Entre as elites russas, muita raiva é reservada para aqueles que reagiram de forma oportunista ao início da guerra, colocando lenha na fogueira em vez de aconselhar Putin contra a invasão da Ucrânia. O medo de gente como Evgeny Prigozhin é, portanto, muitas vezes acompanhado de respeito pela disposição dos radicais de atacar os “intocáveis” do regime. O caso do áudio vazado não foi exceção: Evgeny Prigozhin respondeu com uma defesa da liberdade de expressão que pode ter sido interpretada por alguns como um endosso do que foi dito na conversa. Ele também criticou Iosif Prigozhin por tentar fazer com que a gravação fosse falsa.
Em suma, o caso destacou duas tendências conflitantes entre as elites russas. A primeira é o crescente alarme e desespero, e a sensação de que Putin está levando o país a um precipício rumo à destruição iminente. A segunda é o crescente estoque do aparato repressivo do país e do bloco patriótico, que clama cada vez mais por sangue, com seus apelos por expurgos e ainda mais giro dos parafusos.
Diante dessa ameaça, muitos serão forçados a se autocensurar ainda mais – mesmo quando em companhia familiar – para não serem tachados de traidores, reais ou potenciais, nos próximos anos, como Iosif Prigozhin foi. É improvável que o próprio Kremlin tome qualquer ação sobre o vazamento, pois isso apenas confirmaria sua autenticidade e minaria a autoridade de Putin.

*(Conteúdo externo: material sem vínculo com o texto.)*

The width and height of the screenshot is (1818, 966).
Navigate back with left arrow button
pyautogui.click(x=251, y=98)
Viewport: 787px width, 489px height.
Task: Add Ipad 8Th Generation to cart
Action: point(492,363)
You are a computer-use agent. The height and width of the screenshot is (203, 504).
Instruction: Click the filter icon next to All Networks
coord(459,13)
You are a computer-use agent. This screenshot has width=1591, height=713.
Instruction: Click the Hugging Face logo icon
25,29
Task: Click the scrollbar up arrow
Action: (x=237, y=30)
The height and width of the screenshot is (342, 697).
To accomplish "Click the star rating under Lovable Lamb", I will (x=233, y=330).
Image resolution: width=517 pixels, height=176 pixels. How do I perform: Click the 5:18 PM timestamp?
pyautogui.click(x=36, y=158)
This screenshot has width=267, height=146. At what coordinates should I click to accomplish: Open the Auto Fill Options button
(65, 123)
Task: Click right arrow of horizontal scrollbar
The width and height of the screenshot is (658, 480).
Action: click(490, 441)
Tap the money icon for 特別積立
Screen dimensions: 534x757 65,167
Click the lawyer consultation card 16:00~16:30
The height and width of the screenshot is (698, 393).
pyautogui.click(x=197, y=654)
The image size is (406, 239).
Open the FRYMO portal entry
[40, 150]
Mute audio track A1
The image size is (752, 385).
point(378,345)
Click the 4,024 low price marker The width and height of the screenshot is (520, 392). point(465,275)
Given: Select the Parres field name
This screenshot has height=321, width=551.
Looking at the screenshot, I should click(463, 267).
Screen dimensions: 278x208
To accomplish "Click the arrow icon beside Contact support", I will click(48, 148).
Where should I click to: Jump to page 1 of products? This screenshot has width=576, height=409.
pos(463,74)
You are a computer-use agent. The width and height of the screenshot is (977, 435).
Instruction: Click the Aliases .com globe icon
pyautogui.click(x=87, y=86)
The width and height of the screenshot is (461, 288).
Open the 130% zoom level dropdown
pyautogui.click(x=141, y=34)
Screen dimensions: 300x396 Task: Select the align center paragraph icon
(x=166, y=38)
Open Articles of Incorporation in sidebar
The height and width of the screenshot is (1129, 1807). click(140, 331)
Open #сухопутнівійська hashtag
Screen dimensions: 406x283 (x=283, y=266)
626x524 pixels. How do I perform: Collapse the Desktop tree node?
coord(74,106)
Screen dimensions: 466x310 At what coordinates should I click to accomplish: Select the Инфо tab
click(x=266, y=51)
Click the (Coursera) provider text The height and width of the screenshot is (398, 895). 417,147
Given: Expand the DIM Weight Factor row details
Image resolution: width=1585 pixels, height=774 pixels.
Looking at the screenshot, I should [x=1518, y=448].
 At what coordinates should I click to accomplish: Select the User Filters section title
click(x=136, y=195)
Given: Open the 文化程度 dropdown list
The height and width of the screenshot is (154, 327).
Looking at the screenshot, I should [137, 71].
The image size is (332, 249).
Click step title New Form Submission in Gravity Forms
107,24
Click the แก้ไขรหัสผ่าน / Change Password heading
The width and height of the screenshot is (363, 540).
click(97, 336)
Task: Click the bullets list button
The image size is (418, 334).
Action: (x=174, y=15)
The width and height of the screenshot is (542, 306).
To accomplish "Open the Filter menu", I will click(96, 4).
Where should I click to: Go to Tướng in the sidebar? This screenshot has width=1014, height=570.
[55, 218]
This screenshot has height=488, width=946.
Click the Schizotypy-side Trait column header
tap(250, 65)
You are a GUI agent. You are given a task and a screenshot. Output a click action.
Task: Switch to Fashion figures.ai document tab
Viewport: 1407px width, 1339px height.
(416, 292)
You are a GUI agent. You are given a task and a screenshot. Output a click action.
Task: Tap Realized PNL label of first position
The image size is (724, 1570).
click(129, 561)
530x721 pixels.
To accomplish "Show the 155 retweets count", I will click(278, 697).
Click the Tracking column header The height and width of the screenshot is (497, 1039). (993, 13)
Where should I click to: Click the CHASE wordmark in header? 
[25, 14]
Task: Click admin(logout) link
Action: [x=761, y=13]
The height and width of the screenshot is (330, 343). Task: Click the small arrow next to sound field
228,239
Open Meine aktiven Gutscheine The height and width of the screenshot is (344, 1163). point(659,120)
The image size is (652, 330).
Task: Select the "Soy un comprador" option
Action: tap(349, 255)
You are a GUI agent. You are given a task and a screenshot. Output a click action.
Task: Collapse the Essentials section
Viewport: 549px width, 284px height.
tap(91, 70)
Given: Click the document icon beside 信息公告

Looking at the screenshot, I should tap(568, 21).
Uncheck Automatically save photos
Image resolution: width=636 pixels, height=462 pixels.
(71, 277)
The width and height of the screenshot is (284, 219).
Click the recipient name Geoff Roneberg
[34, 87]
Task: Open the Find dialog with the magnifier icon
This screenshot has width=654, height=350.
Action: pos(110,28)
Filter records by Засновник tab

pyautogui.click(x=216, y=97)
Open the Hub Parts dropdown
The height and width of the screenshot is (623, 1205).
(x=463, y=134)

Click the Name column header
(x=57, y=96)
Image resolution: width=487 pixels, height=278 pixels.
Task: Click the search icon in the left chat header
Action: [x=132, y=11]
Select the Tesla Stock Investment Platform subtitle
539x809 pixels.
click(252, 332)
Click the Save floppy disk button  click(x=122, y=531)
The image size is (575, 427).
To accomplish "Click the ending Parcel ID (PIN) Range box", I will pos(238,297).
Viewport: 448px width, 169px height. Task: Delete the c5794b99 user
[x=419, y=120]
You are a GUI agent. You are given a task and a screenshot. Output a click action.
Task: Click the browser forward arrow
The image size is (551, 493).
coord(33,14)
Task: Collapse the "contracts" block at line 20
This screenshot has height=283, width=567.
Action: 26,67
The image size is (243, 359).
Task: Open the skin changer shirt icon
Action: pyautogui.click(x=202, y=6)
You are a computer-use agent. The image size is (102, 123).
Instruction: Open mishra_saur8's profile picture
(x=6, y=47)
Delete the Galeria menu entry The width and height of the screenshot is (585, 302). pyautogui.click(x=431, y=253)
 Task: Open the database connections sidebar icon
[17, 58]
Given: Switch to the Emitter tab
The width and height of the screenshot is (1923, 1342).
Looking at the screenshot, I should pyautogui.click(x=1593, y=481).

Muito mais fácil sustentar que a gravação é falsa.
Mesmo assim, os envolvidos no episódio precisarão se redimir, em mais uma lição para a elite. Espera-se que Iosif Prigozhin – e sua esposa, a veterana estrela pop Valeriya – sigam os passos do ex-presidente Dmitry Medvedev e tomem uma atitude radicalmente pró-guerra na tentativa de demonstrar sua lealdade, embora um patriotismo recém-descoberto não seja garantia de segurança de futuras represálias por parte das autoridades.
De fato, em meio a relatos de insatisfação generalizada com Putin e a guerra, a principal decisão que o regime enfrentará será como tratar Iosif Prigozhin e sua espécie. Com o Kremlin preocupado em identificar e intimidar os “não confiáveis”, a desaprovação e o desespero dentro das elites crescerão ao lado da desconfiança e suspeita mútuas: problemas que o regime quase certamente tentará resolver não apenas com mais repressão, mas também com o retorno à ideologia do Estado como forma de manter o controle.